Text provided:
It rapidly gets out of hand in quantity; but as a rapid sketchpad for thinking something through you could do a whole lot worse. It's also tempting(again, tempting down the path of darkness in quantity) for dealing with jobs that need both a bit of string munging and a pretty-printed output.

You send the intern down to storage with a barcode scanner and have them start snagging SNs and MACs and stuff from the shipment of new gear. Turns out various vendors use different prefixes on different barcode values to inform their own ERP/inventory system/warehouse people which of the 5 closely spaced barcodes their scanner hit. And each vendor uses a different set of conventions, and while obvious enough they aren't documented. Ok, no problem; intern comes back with raw list; all the Lenovo SNs get a 'last x characters' substring; all the Cisco MACs get another transform, whatever.

Information supplied:
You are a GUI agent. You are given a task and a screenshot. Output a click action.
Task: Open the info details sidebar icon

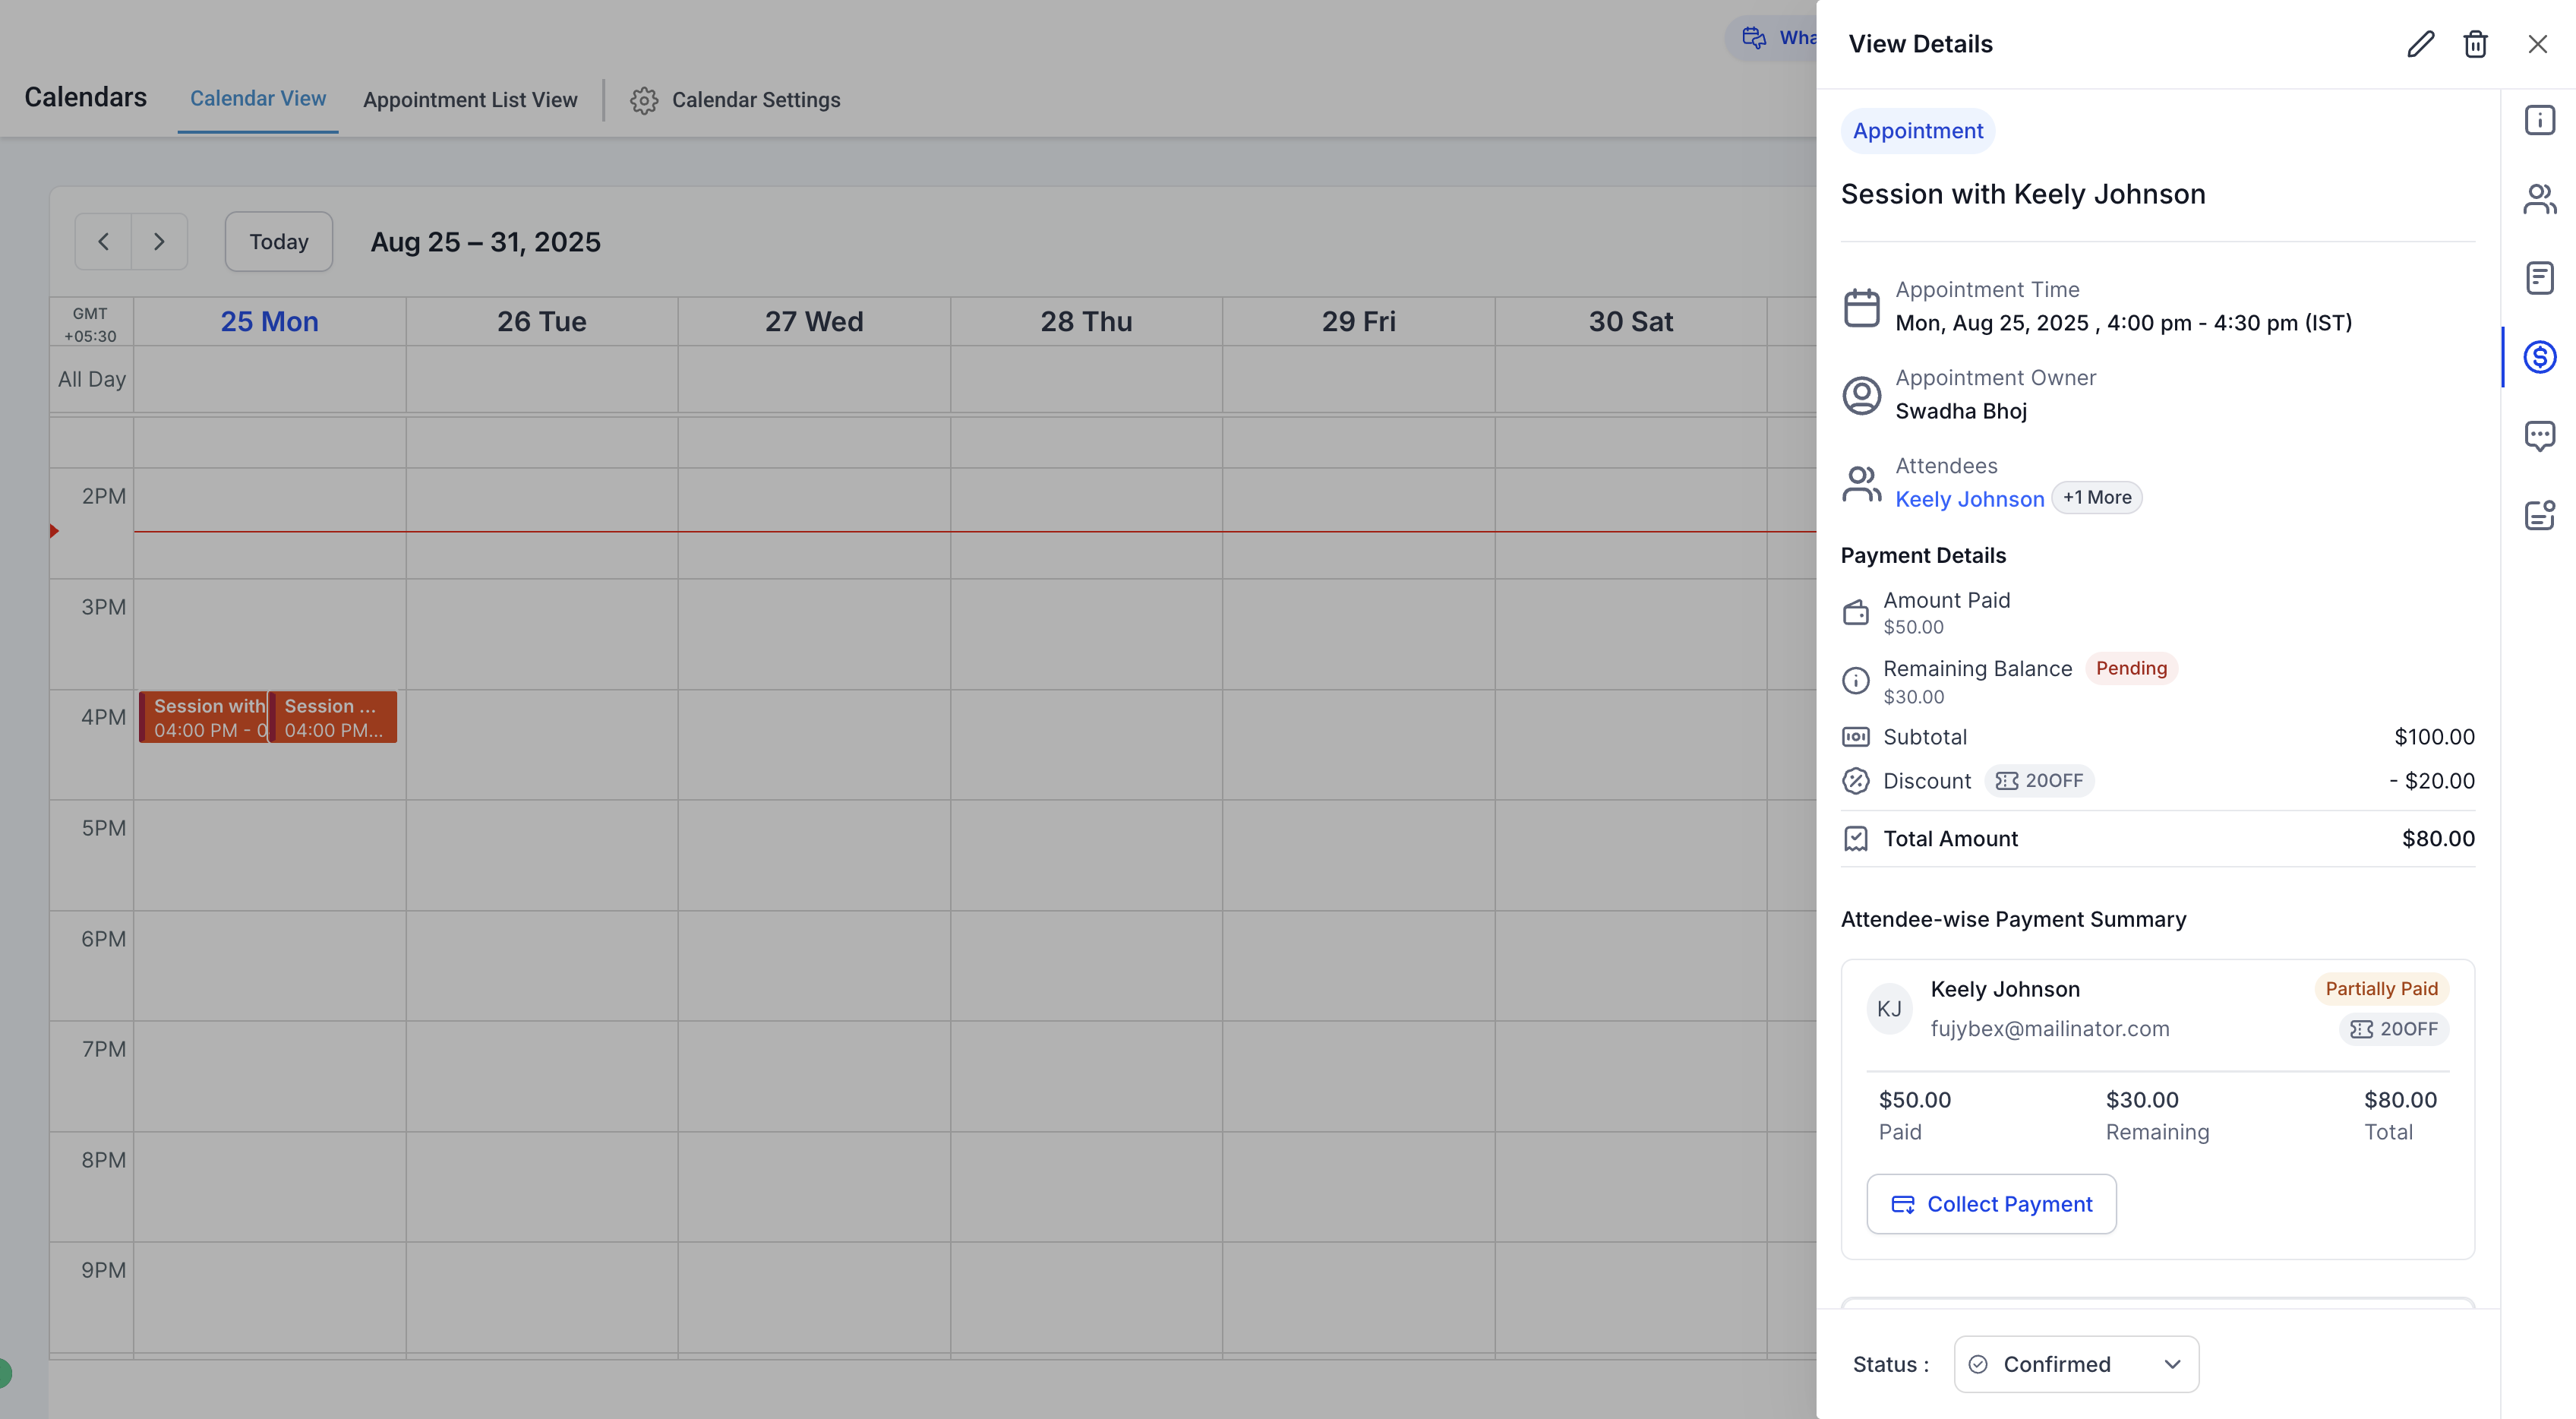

What to work on:
a – Output the section of the barcode-scanning passage starting at "It rapidly gets" and ending at "another transform, whatever.", copied verbatim.
b – In the barcode-scanning passage, what transform is applied to all the Lenovo SNs?
c – Take the barcode-scanning passage further, picking up after its final sentence about the Lenovo and Cisco transforms.

Solved tasks:
a –
It rapidly gets out of hand in quantity; but as a rapid sketchpad for thinking something through you could do a whole lot worse. It's also tempting(again, tempting down the path of darkness in quantity) for dealing with jobs that need both a bit of string munging and a pretty-printed output.

You send the intern down to storage with a barcode scanner and have them start snagging SNs and MACs and stuff from the shipment of new gear. Turns out various vendors use different prefixes on different barcode values to inform their own ERP/inventory system/warehouse people which of the 5 closely spaced barcodes their scanner hit. And each vendor uses a different set of conventions, and while obvious enough they aren't documented. Ok, no problem; intern comes back with raw list; all the Lenovo SNs get a 'last x characters' substring; all the Cisco MACs get another transform, whatever.

b – A 'last x characters' substring.

c –
Obviously if it were your inventory/warehouse system you wouldn't be treating the barcode scanner as a raw HID device and doing ad-hoc transformations, there would be a program that automatically uses the prefixes to populate the correct parts of the form; but you want to stick your head into ERP project hell rather than come up with maybe a dozen lightweight string manipulations? Obviously, you could also do it in your choice of scripting language and iterate through one CSV to create another; but that mostly just conceals what you did from anyone who doesn't use that scripting language; while you can walk basically anyone employable through the logic of the spreadsheet prettifying.